(EXERCISE TEXT)
———

For the protection phase of Schutzhund, you absolutely have to have a dog of the right temperament and nerve, and work with knowledgeable and experienced trainers. 

So the first step is to find a Schutzhund club in your area and contact them, and if you already have a dog, have your dog evaluated for suitability. If you do not have a dog, contact your Schutzhund club anyways, and they can recommend breeders.

Be aware that training in Schutzhund is a HUGE time commitment. I don't know if there are Schutzhund/PSD (personal service dog?) cross-trained dogs out there, but that would be a big undertaking. And if you want a dog that can do both, then you will have to make sure that you have a rock-solid dog of impecable nerve and temperament with the appropriate energy levels and drives for this, but it is expecting a LOT from any dog (to train and work in both Schutzhund and be a PSD, not about having the impecable nerve part, as that should be a given in a well-bred working dog).


----------



## lhczth (Apr 5, 2000)

1. YOU need to make sure YOU are willing to put in the time and training required for the upmost control in both areas. 

2. You need the right dog with extremely solid nerves, an incorruptible character plus the right drives to want to do the work.

3. You need a club or training group that is familiar with and has success training in both areas. 

With all three this is very possible and also not that unusual, at least with the groups I have trained with over the years.


----------



## Melly (Mar 21, 2010)

———

(MATERIAL PROVIDED)
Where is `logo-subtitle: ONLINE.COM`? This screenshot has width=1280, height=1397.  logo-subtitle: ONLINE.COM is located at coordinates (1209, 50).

———

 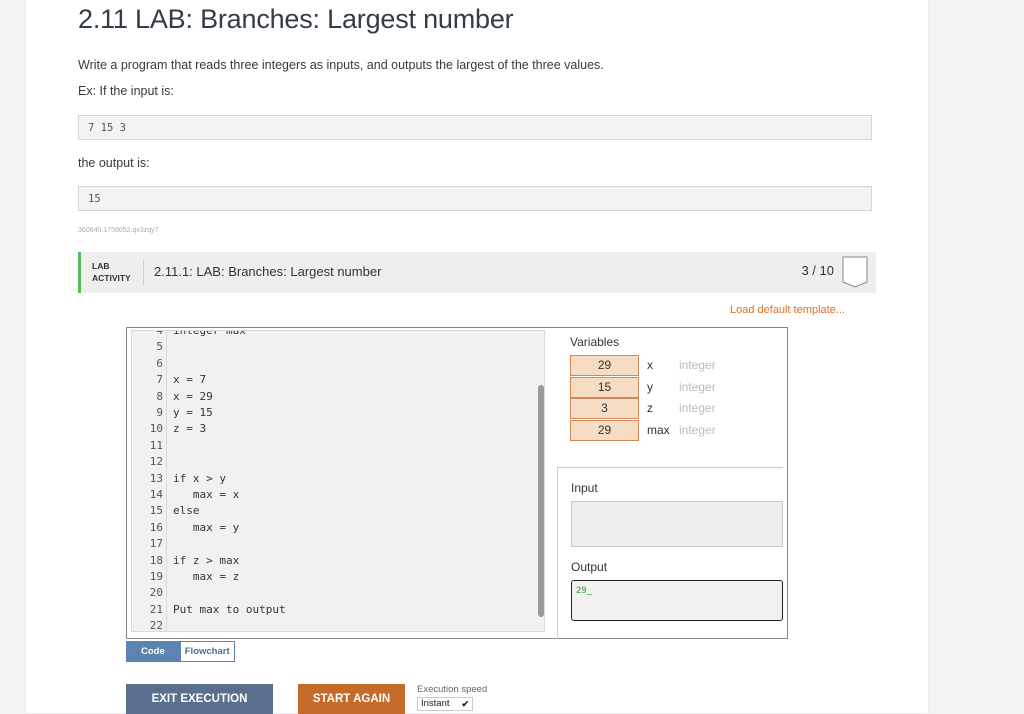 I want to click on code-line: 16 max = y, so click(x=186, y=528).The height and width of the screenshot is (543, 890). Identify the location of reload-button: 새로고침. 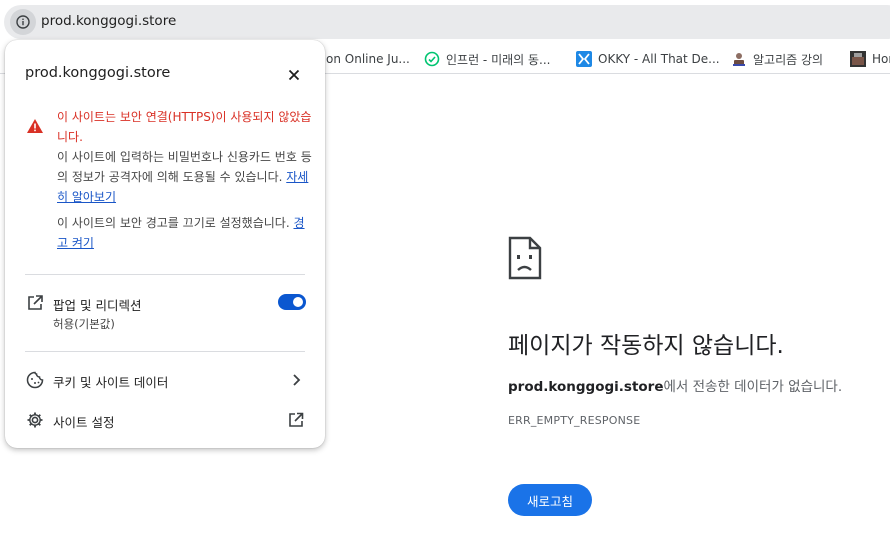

———

(TASKS FOR THIS EXERCISE)
[1] In the Schutzhund thread, please rewrite the passage from "3. You need" up to and including "(Mar 21, 2010)", substituting "working group" for "training group".
[2] According to the Schutzhund thread, what can a Schutzhund club do for someone who does not yet have a dog?
[3] List the three numbered requirements that lhczth gives in the Schutzhund thread.

(SOLUTIONS PER TASK)
[1]
3. You need a club or working group that is familiar with and has success training in both areas. 

With all three this is very possible and also not that unusual, at least with the groups I have trained with over the years.


----------



## Melly (Mar 21, 2010)

[2] They can recommend breeders.

[3]
1. You must be willing to put in the time and training required for the utmost control in both areas.
2. You need the right dog, with extremely solid nerves, an incorruptible character and the right drives to want to do the work.
3. You need a club or training group that is familiar with both areas and has had success training in both.